虚ろな様子は可愛いとしか表現できなくて、もはや何も口にできない。

「んっ………わっはっ!」

だがその瞬間、幸希の目がかっぴらいた。
あれほどトロンとした表情だったのに、突然の覚醒に瞼が痛くなるほど両眼を見開いた。

「ご、わ…っ…にゃあっ!」

幸希は発音もままならない驚きの中でガバッと起き上がるが、体に力が入らないのか間抜けな声をあげると、ベッドの上でへたり込む。
彼は腰を擦りながら泣きそうな顔で三日月を見上げた。

「ご、ごめんなさい!ね、寝坊しました!すぐに朝ごはんの用意を――!」

幸希は慌ててベッドを出ていこうとするが、体がついてこず焦ったように手足を振り上げる。
だがバタバタするだけで身動きが取れないようだ。
その様子はまるでまな板の上の鯉。

「その身体じゃ無理だろ」

三日月は彼の体を抱き寄せると、大人しく自分の隣に寝かせた。
頭を撫で、髪を梳いてやるも幸希に納得した様子はない。

「あのっ、でもっ」

隙あらばベッドを抜け出して掃除やら朝食作りでも始めそうな雰囲気だ。
目は泳ぎ、落ち着かない様子でオロオロしている。
今日は土曜日で仕事も学校も休みである。
用意を急ぐ必要もなければ、そもそも幸希にそんなことを頼んだ覚えはない。
だけどいつも彼は三日月が目覚める前に起きると、朝食の用意や簡単な掃除、洗濯をしてくれている。
もっと寝ていたいだろうに、てきぱきと家事を進めてくれている。
幸希はそれこそが自分の価値だと思っているのだ。
だからプロ顔負けの料理を容易に作り、ほかの家事だって子どもとは思えないほど要領よくやってしまう。
出来ることは素晴らしいが、それが出来ない己は存在価値がないと思ってしまっているのは悲しいことだった。

「ご、ごめんなさい!」

申し訳なさそうに頭を下げる幸希に、三日月はやれやれと苦笑いをしながらキスをする。

「改めて言うよ。
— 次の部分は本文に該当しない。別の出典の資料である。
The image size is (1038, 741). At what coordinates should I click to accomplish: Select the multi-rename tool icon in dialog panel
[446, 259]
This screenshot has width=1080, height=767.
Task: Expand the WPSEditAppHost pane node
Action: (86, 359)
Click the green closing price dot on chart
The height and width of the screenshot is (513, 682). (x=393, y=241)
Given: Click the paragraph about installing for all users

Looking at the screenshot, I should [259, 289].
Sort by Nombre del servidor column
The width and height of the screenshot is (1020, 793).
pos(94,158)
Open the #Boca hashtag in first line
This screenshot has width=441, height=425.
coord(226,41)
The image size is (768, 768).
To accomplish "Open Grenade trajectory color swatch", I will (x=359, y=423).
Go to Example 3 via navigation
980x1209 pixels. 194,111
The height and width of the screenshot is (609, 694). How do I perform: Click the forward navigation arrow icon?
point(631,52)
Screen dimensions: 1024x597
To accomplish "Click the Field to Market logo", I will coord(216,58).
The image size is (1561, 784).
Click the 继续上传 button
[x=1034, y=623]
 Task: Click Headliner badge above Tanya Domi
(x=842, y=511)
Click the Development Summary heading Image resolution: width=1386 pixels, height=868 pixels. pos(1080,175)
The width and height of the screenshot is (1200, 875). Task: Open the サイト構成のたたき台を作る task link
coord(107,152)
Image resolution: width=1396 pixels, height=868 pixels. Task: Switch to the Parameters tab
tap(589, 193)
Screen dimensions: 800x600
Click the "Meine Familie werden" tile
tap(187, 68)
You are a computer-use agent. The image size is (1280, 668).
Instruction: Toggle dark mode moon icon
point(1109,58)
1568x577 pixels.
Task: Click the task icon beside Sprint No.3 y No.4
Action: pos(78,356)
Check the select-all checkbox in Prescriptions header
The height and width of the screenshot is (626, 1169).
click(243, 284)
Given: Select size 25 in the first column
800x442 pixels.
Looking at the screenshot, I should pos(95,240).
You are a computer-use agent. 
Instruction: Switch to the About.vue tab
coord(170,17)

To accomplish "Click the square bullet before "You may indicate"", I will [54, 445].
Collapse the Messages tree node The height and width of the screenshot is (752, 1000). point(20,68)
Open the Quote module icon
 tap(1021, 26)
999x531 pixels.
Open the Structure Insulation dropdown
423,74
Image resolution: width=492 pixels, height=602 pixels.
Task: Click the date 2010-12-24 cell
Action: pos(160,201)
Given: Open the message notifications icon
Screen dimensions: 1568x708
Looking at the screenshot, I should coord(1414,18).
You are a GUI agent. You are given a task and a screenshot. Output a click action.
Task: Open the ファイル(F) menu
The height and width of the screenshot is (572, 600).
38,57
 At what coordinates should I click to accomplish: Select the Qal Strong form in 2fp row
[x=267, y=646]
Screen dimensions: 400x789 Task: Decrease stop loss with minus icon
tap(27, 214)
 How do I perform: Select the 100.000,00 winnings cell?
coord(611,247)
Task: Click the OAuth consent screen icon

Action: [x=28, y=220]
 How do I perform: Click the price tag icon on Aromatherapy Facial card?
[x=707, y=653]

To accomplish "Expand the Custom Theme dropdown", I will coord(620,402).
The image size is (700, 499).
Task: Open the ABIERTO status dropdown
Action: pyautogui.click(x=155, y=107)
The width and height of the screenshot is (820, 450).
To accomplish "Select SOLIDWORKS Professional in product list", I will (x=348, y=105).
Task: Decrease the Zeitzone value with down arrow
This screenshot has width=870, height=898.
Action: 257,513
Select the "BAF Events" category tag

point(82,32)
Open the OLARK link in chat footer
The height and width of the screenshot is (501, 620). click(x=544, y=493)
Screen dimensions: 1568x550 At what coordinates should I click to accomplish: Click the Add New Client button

何度だって言うよ」
「…ぇ……?」

昨夜あれだけ伝えたとしても、幸希にとってはたった一夜のことである。
物心ついた頃からの考えを消すのは容易ではない。
それは分かっているんだ。
だからそれでもいい。
少しずつでもいいから幸希に教えてあげたい。
だってこれから先も二人はずっと一緒にいられるのだ。
伝える時間はいくらでもある。

「何もしなくていいから、俺のそばにいて」

三日月は、愛情あふれる笑みを満面に湛えながら、快活な、磊落な調子で言い聞かせる。
(いつでも、何度だって)
幸希がそばにいてくれること以外は何もいらないし、見返りなんて求めない。
青臭い台詞だって、偽善臭い台詞だって、幸希のためなら躊躇わずに言える。
(だってこれは俺の望みなんだ)

「……っ……」

幸希は思い返すように驚喜に近い表情で三日月を見つめると、可憐な花が咲き誇るように眩しい笑顔で頷いた。